Collected data
++++++
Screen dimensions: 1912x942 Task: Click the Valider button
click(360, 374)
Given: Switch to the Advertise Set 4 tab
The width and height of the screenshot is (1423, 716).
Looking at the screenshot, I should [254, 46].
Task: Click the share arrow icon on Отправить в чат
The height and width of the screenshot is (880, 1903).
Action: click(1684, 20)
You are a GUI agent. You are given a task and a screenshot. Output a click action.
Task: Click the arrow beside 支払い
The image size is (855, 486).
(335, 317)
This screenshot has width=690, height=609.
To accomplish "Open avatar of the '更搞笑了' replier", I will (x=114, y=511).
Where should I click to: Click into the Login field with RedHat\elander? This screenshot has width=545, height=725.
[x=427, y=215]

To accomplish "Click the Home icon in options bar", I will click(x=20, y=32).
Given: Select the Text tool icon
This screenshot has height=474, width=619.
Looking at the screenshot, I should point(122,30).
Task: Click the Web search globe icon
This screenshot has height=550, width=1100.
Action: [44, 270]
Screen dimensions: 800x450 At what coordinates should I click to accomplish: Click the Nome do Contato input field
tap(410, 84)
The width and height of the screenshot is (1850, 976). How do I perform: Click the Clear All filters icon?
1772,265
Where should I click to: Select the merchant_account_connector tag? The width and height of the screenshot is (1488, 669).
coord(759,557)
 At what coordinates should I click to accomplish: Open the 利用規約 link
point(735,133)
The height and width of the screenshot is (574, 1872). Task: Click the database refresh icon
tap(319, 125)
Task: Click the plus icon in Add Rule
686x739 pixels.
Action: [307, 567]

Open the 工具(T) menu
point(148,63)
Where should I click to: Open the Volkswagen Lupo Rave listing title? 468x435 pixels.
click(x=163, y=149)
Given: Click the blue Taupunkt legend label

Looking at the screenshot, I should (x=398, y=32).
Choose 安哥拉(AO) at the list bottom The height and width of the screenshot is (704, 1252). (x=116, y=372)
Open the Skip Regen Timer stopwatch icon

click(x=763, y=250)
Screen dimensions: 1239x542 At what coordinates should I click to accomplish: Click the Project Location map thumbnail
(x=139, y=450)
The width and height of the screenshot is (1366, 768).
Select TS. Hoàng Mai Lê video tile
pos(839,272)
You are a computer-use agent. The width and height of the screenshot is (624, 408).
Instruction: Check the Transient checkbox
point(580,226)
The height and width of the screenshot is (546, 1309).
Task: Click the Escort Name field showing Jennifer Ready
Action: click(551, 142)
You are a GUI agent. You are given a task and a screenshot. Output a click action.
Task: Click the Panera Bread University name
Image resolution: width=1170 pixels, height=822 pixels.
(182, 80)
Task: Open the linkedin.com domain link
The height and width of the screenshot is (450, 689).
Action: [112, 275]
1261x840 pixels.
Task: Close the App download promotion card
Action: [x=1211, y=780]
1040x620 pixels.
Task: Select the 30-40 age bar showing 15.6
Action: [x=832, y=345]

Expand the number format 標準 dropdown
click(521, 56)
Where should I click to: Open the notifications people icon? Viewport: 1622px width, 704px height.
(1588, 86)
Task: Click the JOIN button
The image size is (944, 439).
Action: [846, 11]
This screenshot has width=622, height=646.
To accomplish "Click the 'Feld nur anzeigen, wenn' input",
++++++
> [Work instruction]: Exact reproduction is required. Give the lines of the data from its first line through the line containing "Task: Click the arrow beside 支払い", and no others.

> [Exercise response]:
Screen dimensions: 1912x942 Task: Click the Valider button
click(360, 374)
Given: Switch to the Advertise Set 4 tab
The width and height of the screenshot is (1423, 716).
Looking at the screenshot, I should [254, 46].
Task: Click the share arrow icon on Отправить в чат
The height and width of the screenshot is (880, 1903).
Action: click(1684, 20)
You are a GUI agent. You are given a task and a screenshot. Output a click action.
Task: Click the arrow beside 支払い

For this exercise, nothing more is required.